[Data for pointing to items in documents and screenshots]
* * * *
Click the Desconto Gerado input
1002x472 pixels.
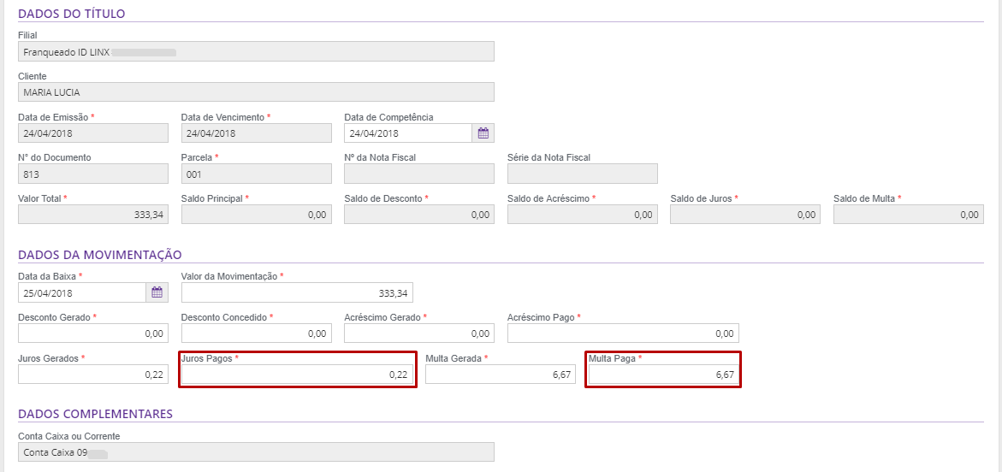[92, 333]
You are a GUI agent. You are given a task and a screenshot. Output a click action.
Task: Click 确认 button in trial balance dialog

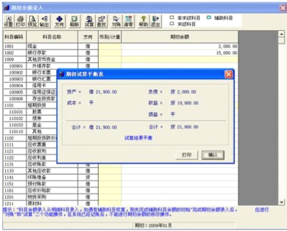[x=213, y=155]
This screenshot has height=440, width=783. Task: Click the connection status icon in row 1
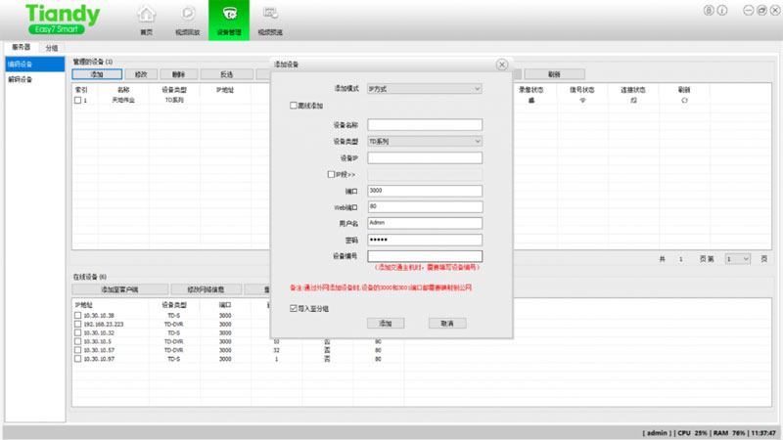(x=633, y=100)
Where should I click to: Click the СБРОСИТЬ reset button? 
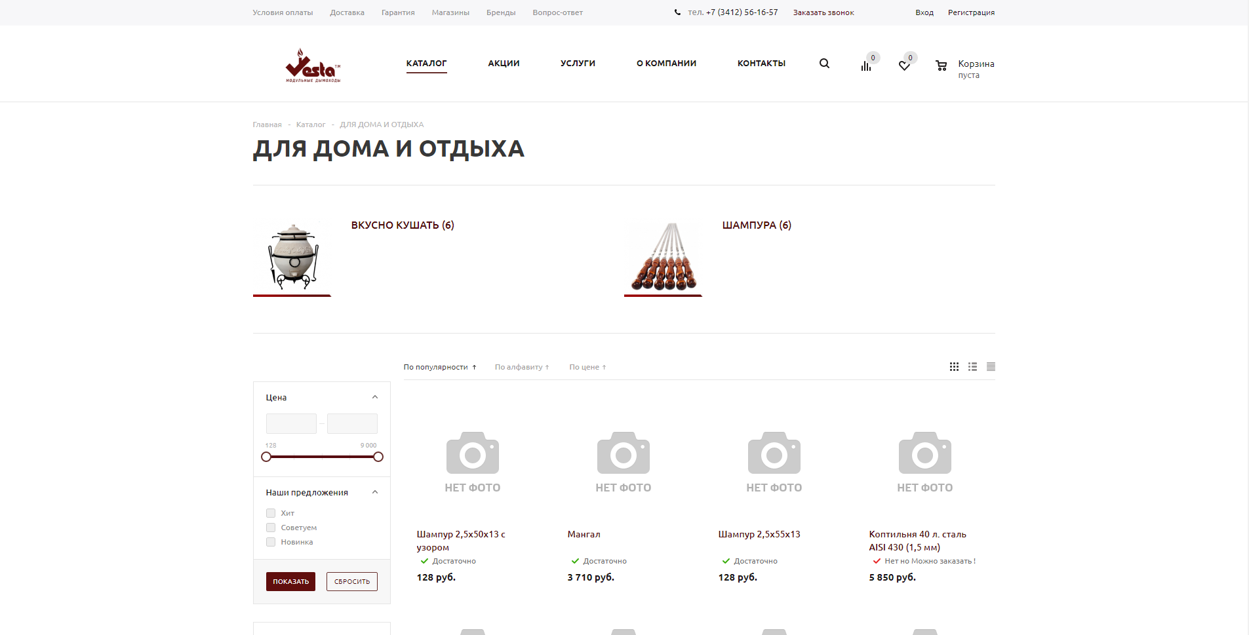(x=352, y=582)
* * * *
### DIRECTIONS
Retype the part of the data that opens with the line containing "You are a GUI" and closes with the last line of the data, copying each line as it stands. Leave the pictures out of your answer.

### RESPONSE BELOW
You are a GUI agent. You are given a task and a screenshot. Output a click action.
Task: Click 确认 button in trial balance dialog

[x=213, y=155]
This screenshot has height=440, width=783. Task: Click the connection status icon in row 1
(x=633, y=100)
Where should I click to: Click the СБРОСИТЬ reset button? 
(x=352, y=582)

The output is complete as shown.